Esperó a que él continuase, pero no le dio más información. Frunció el ceño y lo miró tomar fotos a las filas de viñas, preguntándose qué tendría en la cabeza. Fuera lo que fuera, no parecía dispuesto a compartirlo.

– Entra por ese camino de tierra y aparca cuando puedas. Quiero ver esas viñas de cerca.

Ella hizo lo que le pedía, apagó el motor y lo miró.

– ¿En serio quieres hacer esto? -preguntó, pensando en lo que les había costado hacerlo entrar en el coche-. Te cansarás pronto de arrastrar la pierna por este pedregal.

– Estoy bien -le dijo-. Tengo que ver una cosa.

Ella lo ayudó a salir y esa vez le costó menos. Parecía que empezaba a saber cómo moverse, o tal vez estuviera pensando en otras cosas y sintiera menos el dolor.

Las muletas se hundían en la tierra, pero a él no parecía importarle.

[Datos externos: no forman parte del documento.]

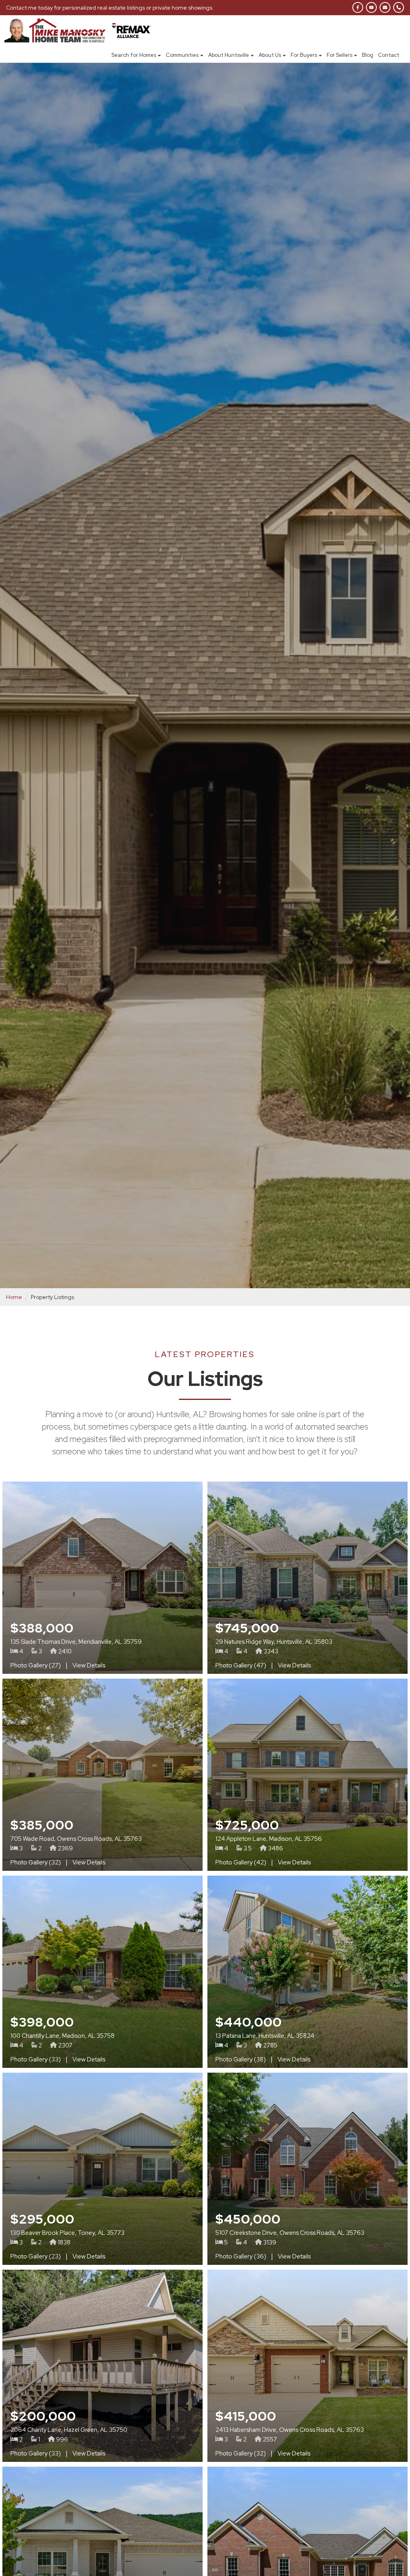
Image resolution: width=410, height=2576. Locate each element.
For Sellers (339, 55)
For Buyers (304, 55)
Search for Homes (133, 55)
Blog (367, 55)
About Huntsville (228, 55)
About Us (270, 55)
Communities (182, 55)
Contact (388, 55)
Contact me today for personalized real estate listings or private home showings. (110, 7)
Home (14, 1297)
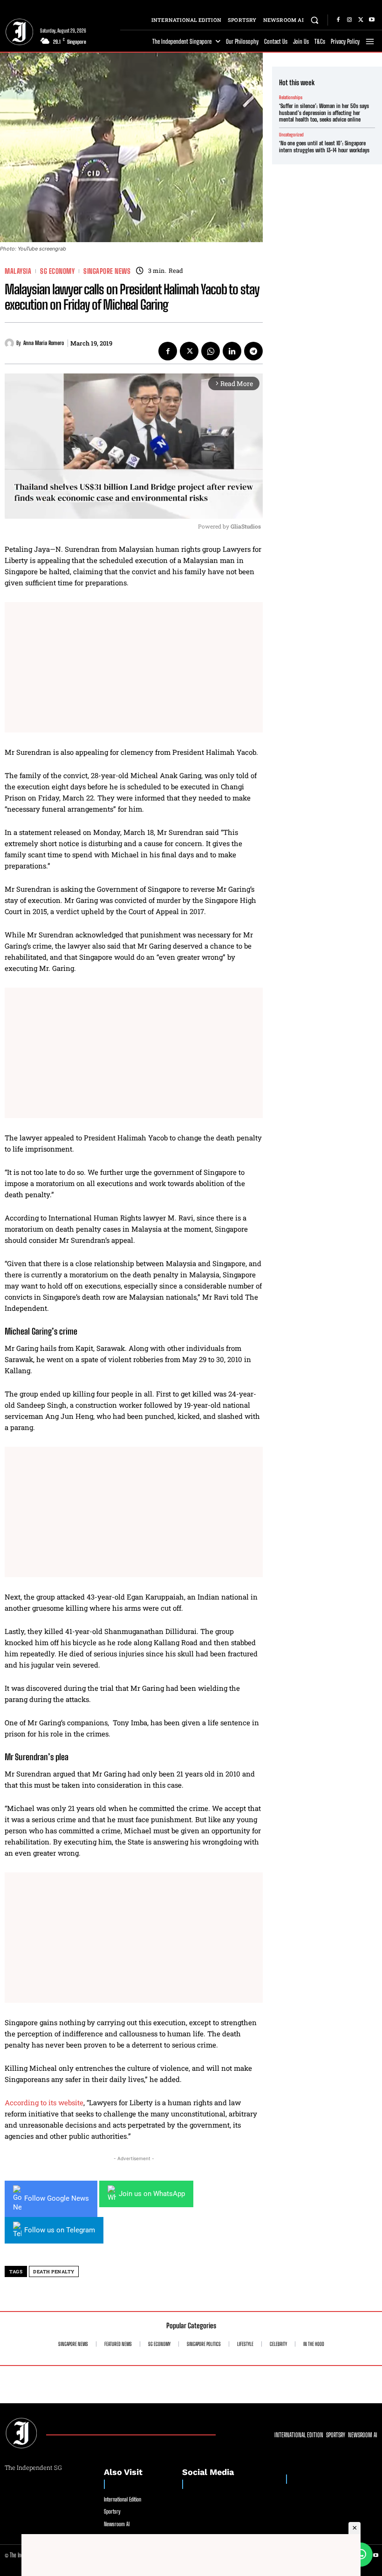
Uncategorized (291, 134)
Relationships (290, 97)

Ella lo siguió, con cuidado para que no se le metiera tierra en los zapatos.

– ¿No te parece una vista impresionante? -preguntó Kurt.

Ella lo miró y volvió a preguntarse qué estaría pensando y cómo averiguarlo.

Después la guió hasta una viña que no parecía tan sana como las demás, se apoyó en la muleta para agacharse y cortó unas hojas para estudiarlas.

– ¿Qué les pasa? -preguntó ella.

– Hay algo que no va bien -respondió, sacudiendo la cabeza-. Las viñas no prosperan del modo en que deberían. Tenemos que averiguar qué está pasando.

– ¿Por qué no dejas que los agricultores o Manny se ocupen de esto? Pensaba que habíamos venido a hacer fotos.

– Y eso vamos a hacer pero, si no te importa, recoge algunas hojas al azar y guárdalas por separado. Quiero que las estudien.

– ¿Cómo las voy a separar? -preguntó ella.

– ¿No tienes bolsillos?

– Claro -dijo, y empezó a llenarlos de hojas hasta que el ruido de un coche acercándose la distrajo-. Parece que viene alguien.

Un todoterreno rojo se acercaba por el camino y los dos se quedaron mirándolo. Jodie frunció el ceño; algo en el modo en que avanzaba la hizo sentirse insegura y se acercó más a Kurt, buscando su protección de forma instintiva.

De repente, el ruido inconfundible de un disparo estalló en el aire.